Are you sure that the installed Boot1.5 read/write_nand syscalls don't work in the context of your exploit ?
(are corrupted, or use variables which have been corrupted)

→ **MyCalcs** profile · by **parrotgeek1** » 22 Jan 2018, 23:01

critor wrote:Could you check how to add a correct size to your 0x8000 HHackers!, so that BtMg is going to flash your image correctly ?

If I do that, the exploit doesn't work

→ **MyCalcs** profile · by **parrotgeek1** » 23 Jan 2018, 03:33

There is a strange problem with the exploit on boot1 4.0.1. It restarts the exploit, and then claims "wrong boot2 version". The same file works on 3.0.0.99. It works, strangely, if you run boot1 4.0.1 but DO NOT pick HW-W in firebird (but with corrupted graphics).

Code: Select all: EXPLOIT: Created by parrotgeek1. Compiled: Jan 22 2018 12:41:51 EXPLOIT: Created by parrotgeek1. Compiled: Jan 22 2018 12:41:51 CAS OS mode Wrong boot2 version

Can anyone help me debug this?

→ **MyCalcs** profile · by **critor** » 23 Jan 2018, 10:16

A more complete bootlog would help.

I don't even know in which context you're getting this (Boot1 since you're mentioning it ? Boot1.5 ?...)

As far as I know Boot1 4.0.1 still boots old 3.x Boot2 images, so I never saw it complaining about a wrong boot2 version.
And unless I made an error, no "...Wrong..." string is visible in Boot1 4.0.1 or in decompressed Boot1.5 4.4.

→ **MyCalcs** profile · by **parrotgeek1** » 23 Jan 2018, 10:45

critor wrote:A more complete bootlog would help.

I don't even know in which context you're getting this (Boot1 since you're mentioning it ? Boot1.5 ?...)

As far as I know Boot1 4.0.1 still boots old 3.x Boot2 images, so I never saw it complaining about a wrong boot2 version.
And unless I made an error, no "...Wrong..." string is visible in Boot1 4.0.1 or in decompressed Boot1.5 4.4.

All of that output is generated by "nanoloader" in my repo, not by boot1/1.5.

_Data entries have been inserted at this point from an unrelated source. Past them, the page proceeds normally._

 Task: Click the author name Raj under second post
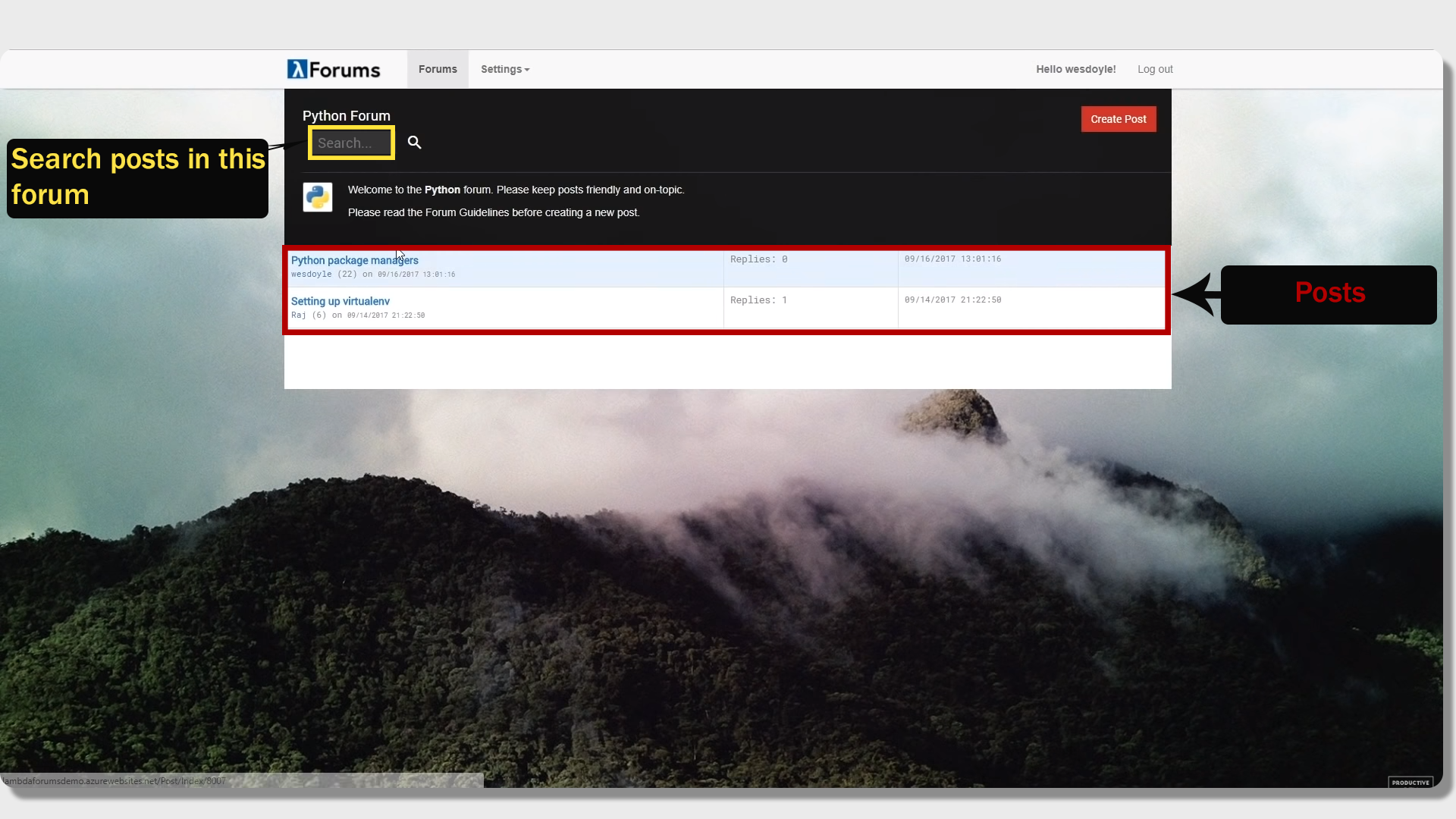coord(299,315)
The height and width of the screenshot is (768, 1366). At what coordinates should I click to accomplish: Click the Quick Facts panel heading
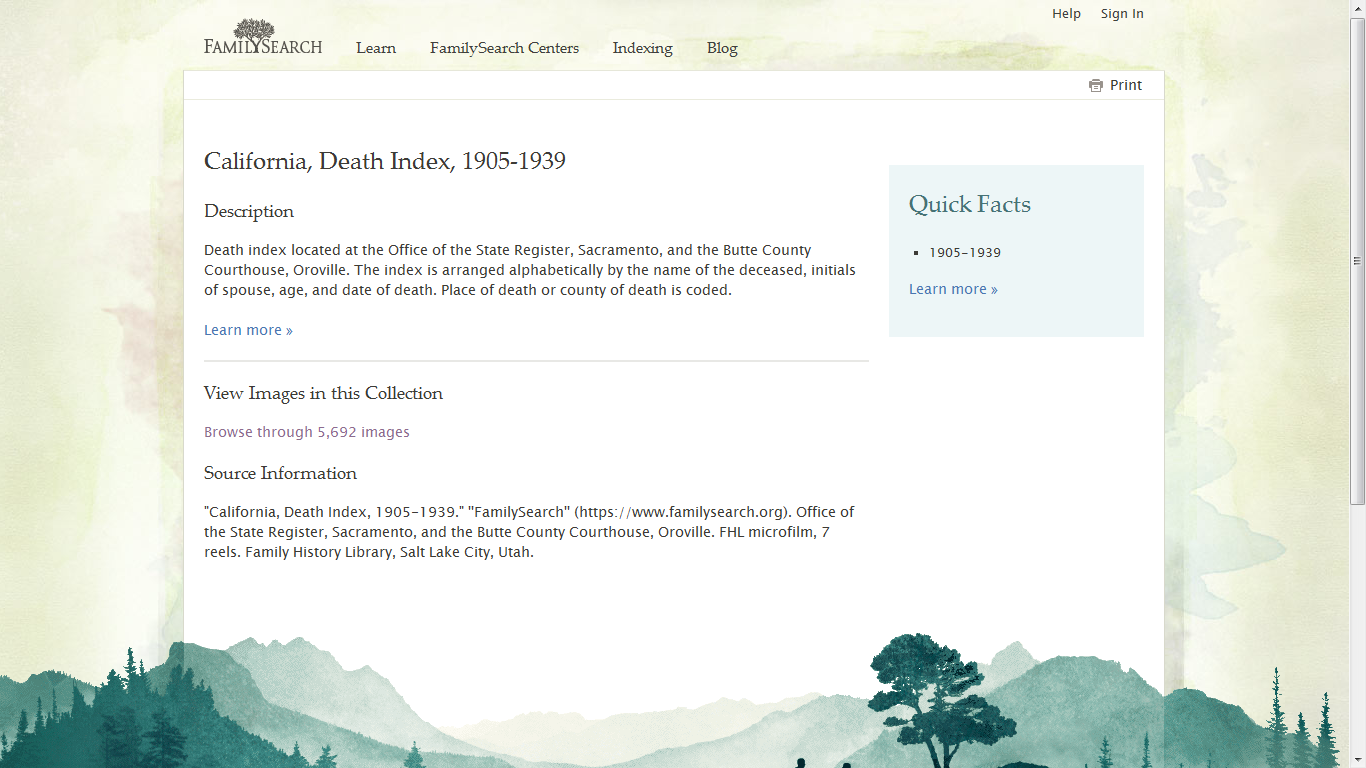point(969,204)
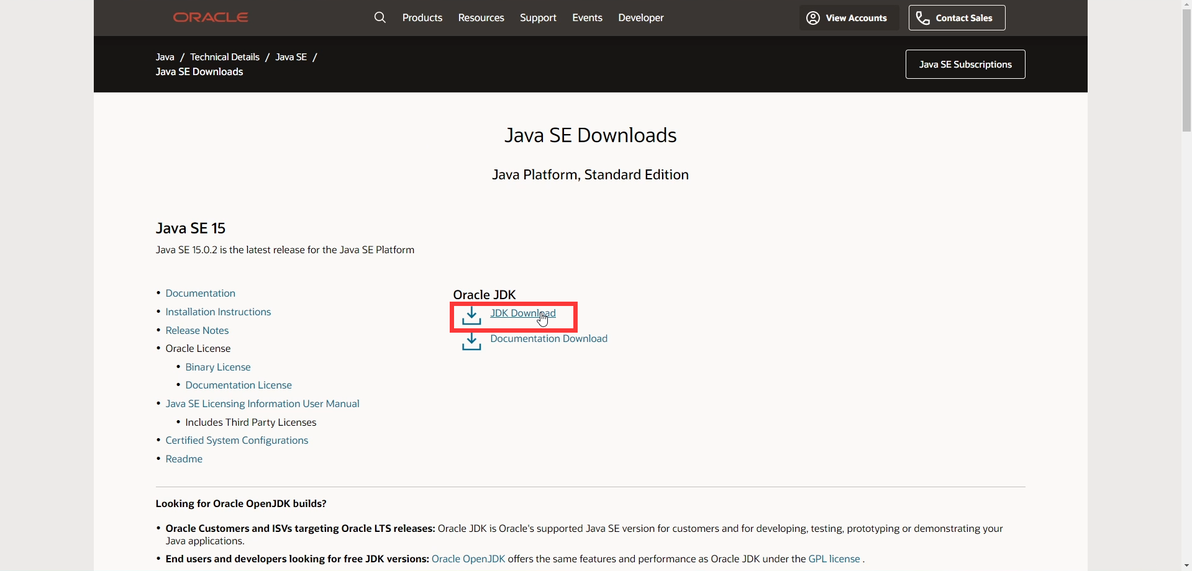Select the Events menu item
This screenshot has width=1192, height=571.
[587, 18]
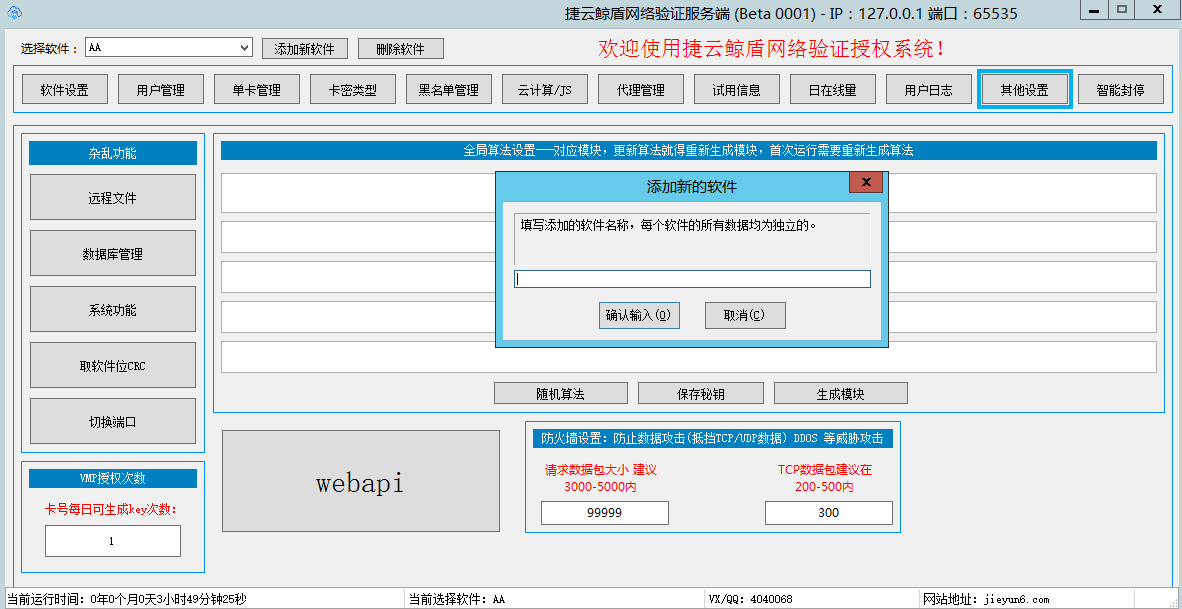Click the 切换端口 sidebar button
The height and width of the screenshot is (609, 1182).
pyautogui.click(x=112, y=421)
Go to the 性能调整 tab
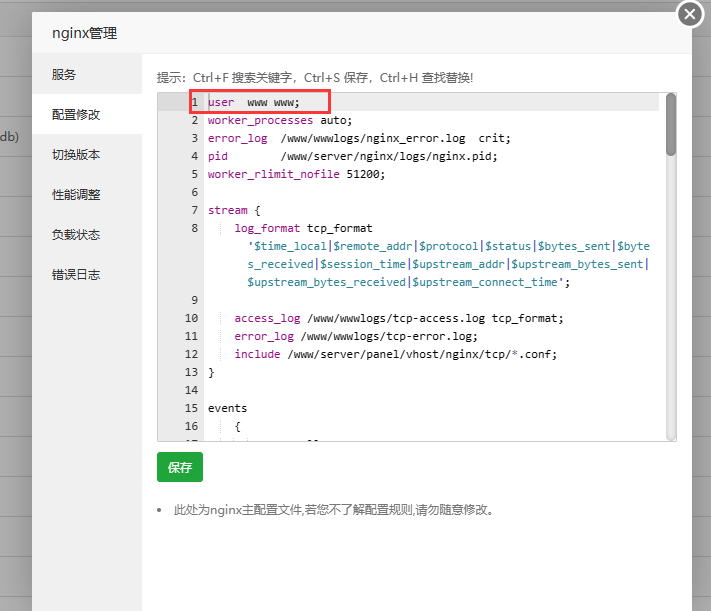Viewport: 711px width, 611px height. point(76,195)
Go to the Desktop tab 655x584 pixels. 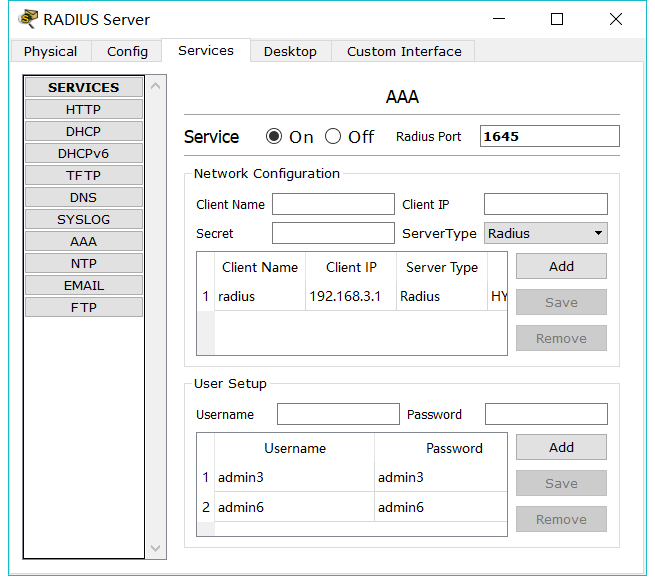290,51
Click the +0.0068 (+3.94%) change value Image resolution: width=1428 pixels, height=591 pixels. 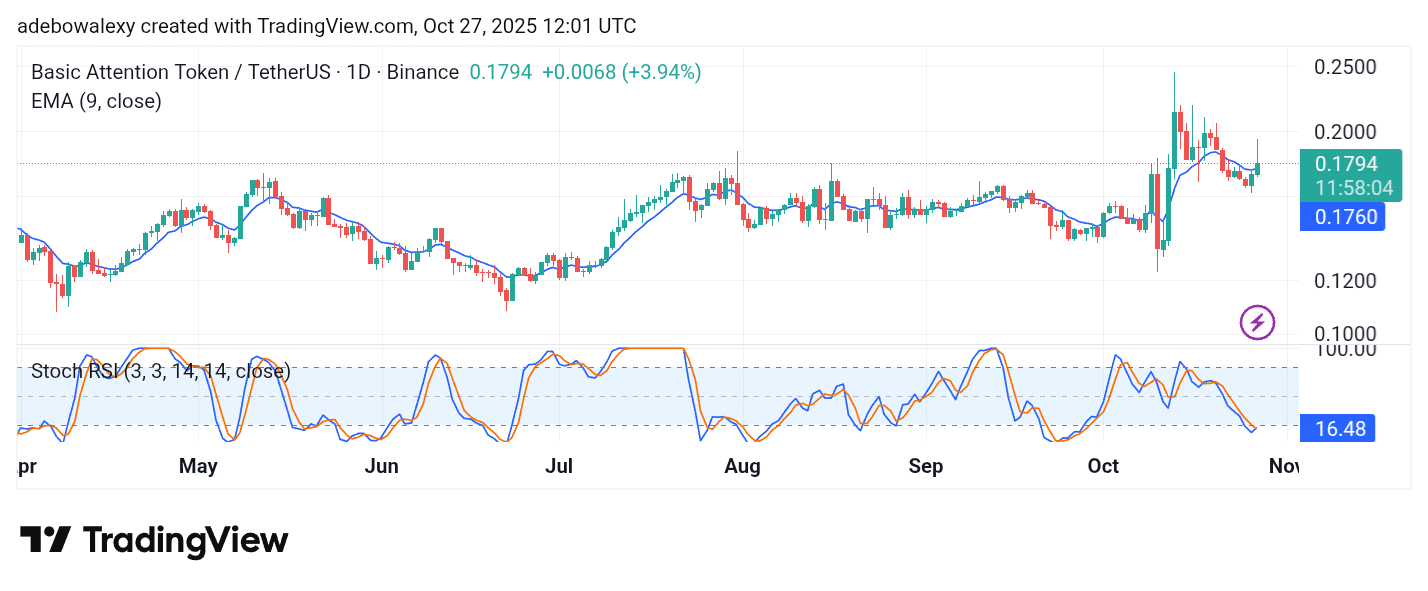click(621, 72)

On boot1 3.0.0.99 it works fine.

On boot1 4.0.1 it doesn't. After the first line of output, it jumps BACK to 111e0000, starts over, and then thinks that the patched boot2 included in the exploit is not 4.0.3 (it is; this exact image works fine on 3.0.0.99).

The first line of output is only supposed to appear once.